With a little prodding from Rebecca, Brian breaks into Claxion to try to find Tithonus — and enough evidence to link Carverton to Wilkerman’s murder — but all he finds are white, non-immortal mice, and while he’s there, he trips the alarm. Rebecca comes to his rescue and bails him out, but not before he sets all the mice free as a diversion. Brian can rule out Carverton, but now he has no mouse and no suspects, either.
The clock is still ticking on Sands’ request, too, so he tries to buy some time by drawing up a fake FBI dossier on NZT. Almost immediately, however, his father is hospitalized with “complications from his surgery,” and Sands steps forward to take credit, making it pretty clear that he will gladly make good on his promise to hurt the people Brian cares about if Brian doesn’t follow through.
On the bright side, at least one case is going well: Rebecca and Boyle trail Zhang and catch him in the act of making a drop, gathering enough evidence to put him away for espionage. While Zhang is confessing, Brian does a little espionage of his own by breaking into Naz’s office and snagging the NZT files. (Naz, you’re a senior agent in the FBI. Surely you have a stronger password than “mercy.” If people steal your top-secret files, that’s totally your fault.)

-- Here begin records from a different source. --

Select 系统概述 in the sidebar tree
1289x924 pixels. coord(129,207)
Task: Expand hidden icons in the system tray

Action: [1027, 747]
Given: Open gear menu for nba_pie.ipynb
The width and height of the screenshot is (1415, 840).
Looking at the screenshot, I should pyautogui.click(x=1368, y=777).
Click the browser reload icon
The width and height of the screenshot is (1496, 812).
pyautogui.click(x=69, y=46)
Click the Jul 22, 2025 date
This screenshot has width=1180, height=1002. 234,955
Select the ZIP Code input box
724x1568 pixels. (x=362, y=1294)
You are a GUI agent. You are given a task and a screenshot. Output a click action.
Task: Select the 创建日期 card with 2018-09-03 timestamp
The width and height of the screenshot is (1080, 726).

And with the two other problems solved, Brian can finally turn his attention to Arthur and Tithonus. It turns out that Wilkerman recently revised his will, diverting millions from his no-good offspring toward a series of charities instead, but that change was never made. Instead, his lawyer reached out to Wilkerman’s children, offering to sit on the will for a good price. Once Wilkerman was out of the picture, with Arthur conveniently framed for his murder, the lawyer got a cool half a billion dollars. There’s enough evidence in the lawyer’s trash to put him away for good, and Tithonus is found, unharmed and still adorable.
But with all three cases wrapped up neatly, Brian can’t help himself, and he takes a look at those NZT documents he worked so hard to get. Most of the information isn’t all that new, and there are a lot of before-and-after pictures of known NZT users. But among all faces and names, Brian finds a familiar one: Conrad Harris, known user of NZT and father of one Agent Rebecca Harris. In his files, he’s listed as a “known painter” whose “artistic abilities are enhanced on NZT,” something that’s made pretty clear when Rebecca checks out the last three paintings he made before he died — and one is an enormous, hyper-realistic portrait of her.